**TASK OBJECTIVE**
Working line by line, output the entries below exactly as they appear.
**** INPUT MATERIAL
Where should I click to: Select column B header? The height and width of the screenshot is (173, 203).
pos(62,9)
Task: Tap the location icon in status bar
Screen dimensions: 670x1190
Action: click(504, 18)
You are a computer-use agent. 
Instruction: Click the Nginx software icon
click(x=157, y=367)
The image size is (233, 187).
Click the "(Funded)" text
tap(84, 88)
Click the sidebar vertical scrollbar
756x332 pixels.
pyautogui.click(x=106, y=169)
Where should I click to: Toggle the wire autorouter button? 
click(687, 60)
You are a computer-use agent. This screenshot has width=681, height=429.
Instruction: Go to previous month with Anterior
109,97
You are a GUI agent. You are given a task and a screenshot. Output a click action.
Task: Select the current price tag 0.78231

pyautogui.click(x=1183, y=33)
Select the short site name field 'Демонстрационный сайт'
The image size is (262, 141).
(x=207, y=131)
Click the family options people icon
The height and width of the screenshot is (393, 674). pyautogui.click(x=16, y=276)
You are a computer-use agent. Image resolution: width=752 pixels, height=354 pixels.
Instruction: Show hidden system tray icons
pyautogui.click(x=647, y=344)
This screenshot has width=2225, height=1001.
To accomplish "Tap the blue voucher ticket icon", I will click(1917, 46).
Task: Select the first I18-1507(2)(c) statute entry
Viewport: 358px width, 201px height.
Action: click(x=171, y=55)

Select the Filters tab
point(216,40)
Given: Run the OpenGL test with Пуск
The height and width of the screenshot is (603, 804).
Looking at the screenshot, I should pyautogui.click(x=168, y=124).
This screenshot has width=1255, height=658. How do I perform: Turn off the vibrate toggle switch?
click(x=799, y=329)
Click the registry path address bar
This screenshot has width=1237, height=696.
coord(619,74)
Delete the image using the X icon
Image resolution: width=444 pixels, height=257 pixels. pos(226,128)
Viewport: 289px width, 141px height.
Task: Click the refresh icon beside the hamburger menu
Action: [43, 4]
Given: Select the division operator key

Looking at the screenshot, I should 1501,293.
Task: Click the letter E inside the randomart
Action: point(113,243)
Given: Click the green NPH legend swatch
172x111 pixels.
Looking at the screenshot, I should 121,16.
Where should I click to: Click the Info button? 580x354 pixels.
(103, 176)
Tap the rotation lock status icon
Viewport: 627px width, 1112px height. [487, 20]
********
**RESULT FOR THIS TASK**
Where should I click to: Select column B header? The height and width of the screenshot is (173, 203).
pos(62,9)
Task: Tap the location icon in status bar
Screen dimensions: 670x1190
Action: click(504, 18)
You are a computer-use agent. 
Instruction: Click the Nginx software icon
click(x=157, y=367)
The image size is (233, 187).
Click the "(Funded)" text
tap(84, 88)
Click the sidebar vertical scrollbar
756x332 pixels.
pyautogui.click(x=106, y=169)
Where should I click to: Toggle the wire autorouter button? 
click(687, 60)
You are a computer-use agent. This screenshot has width=681, height=429.
Instruction: Go to previous month with Anterior
109,97
You are a GUI agent. You are given a task and a screenshot. Output a click action.
Task: Select the current price tag 0.78231

pyautogui.click(x=1183, y=33)
Select the short site name field 'Демонстрационный сайт'
The image size is (262, 141).
(x=207, y=131)
Click the family options people icon
The height and width of the screenshot is (393, 674). pyautogui.click(x=16, y=276)
You are a computer-use agent. Image resolution: width=752 pixels, height=354 pixels.
Instruction: Show hidden system tray icons
pyautogui.click(x=647, y=344)
This screenshot has width=2225, height=1001.
To accomplish "Tap the blue voucher ticket icon", I will click(1917, 46).
Task: Select the first I18-1507(2)(c) statute entry
Viewport: 358px width, 201px height.
Action: click(x=171, y=55)

Select the Filters tab
point(216,40)
Given: Run the OpenGL test with Пуск
The height and width of the screenshot is (603, 804).
Looking at the screenshot, I should pyautogui.click(x=168, y=124).
This screenshot has width=1255, height=658. How do I perform: Turn off the vibrate toggle switch?
click(x=799, y=329)
Click the registry path address bar
This screenshot has width=1237, height=696.
coord(619,74)
Delete the image using the X icon
Image resolution: width=444 pixels, height=257 pixels. pos(226,128)
Viewport: 289px width, 141px height.
Task: Click the refresh icon beside the hamburger menu
Action: [43, 4]
Given: Select the division operator key

Looking at the screenshot, I should 1501,293.
Task: Click the letter E inside the randomart
Action: point(113,243)
Given: Click the green NPH legend swatch
172x111 pixels.
Looking at the screenshot, I should 121,16.
Where should I click to: Click the Info button? 580x354 pixels.
(103, 176)
Tap the rotation lock status icon
Viewport: 627px width, 1112px height. [487, 20]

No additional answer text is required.